__What the exercise asks__
In the forum thread about the RNeat package, why was stateHist shorter than simulationData?

*** Opening of Selected passage ***

I got stateHist only 392 rows, them i ran it again,stateHist only 534 rows.
I think the right rows maybe 41548.
why I got 392 or 534 rows ?
I’ve updated the script, making the change:
row.names(stateHist)<-row.names(as.data.frame(simulationData[1:nrow(stateHist),])) What was happening was that the simulation was terminating early due to either over leverage or max draw down being exceeded. Hence the length of the stateHist didn't match the length of the simulationData. Thanks
Hi Gekko,
Thank you for posting this series on the NEAT algorithm, as well as porting the code into R. I’m having some trouble installing the RNeat package. When I run:
library(“devtools”)
install_github(“ahunteruk/RNeat”)
I get the following errors:
Error: object ‘add_edges’ is not exported by ‘namespace:graph’
ERROR: lazy loading failed for package ‘RNeat’
Error: Command failed (1)
I’m using R version 3.1.3 on Platform: x86_64-apple-darwin10.8.0 (64-bit).
Any idea on how I can get the package to install properly?
Thanks in advance, Neil
There was a typo in the first error I wrote. It should read:
‘namespace:igraph’ rather than ‘namespace:graph’
Thanks.
hi!
trying tutorial and getting “Error: could not find function “newConfigNEAT”
Any idea whats going on?

*** Close of Selected passage ***
*** Opening of Recorded information ***

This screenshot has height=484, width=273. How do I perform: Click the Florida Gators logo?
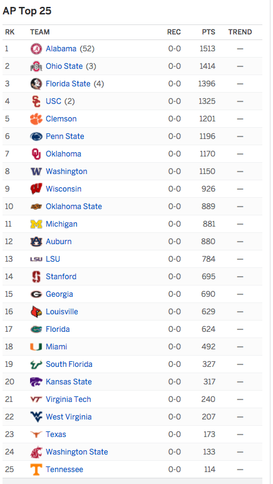(36, 329)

*** Close of Recorded information ***

__Written answer__
The simulation ended early because either over leverage or max draw down was exceeded.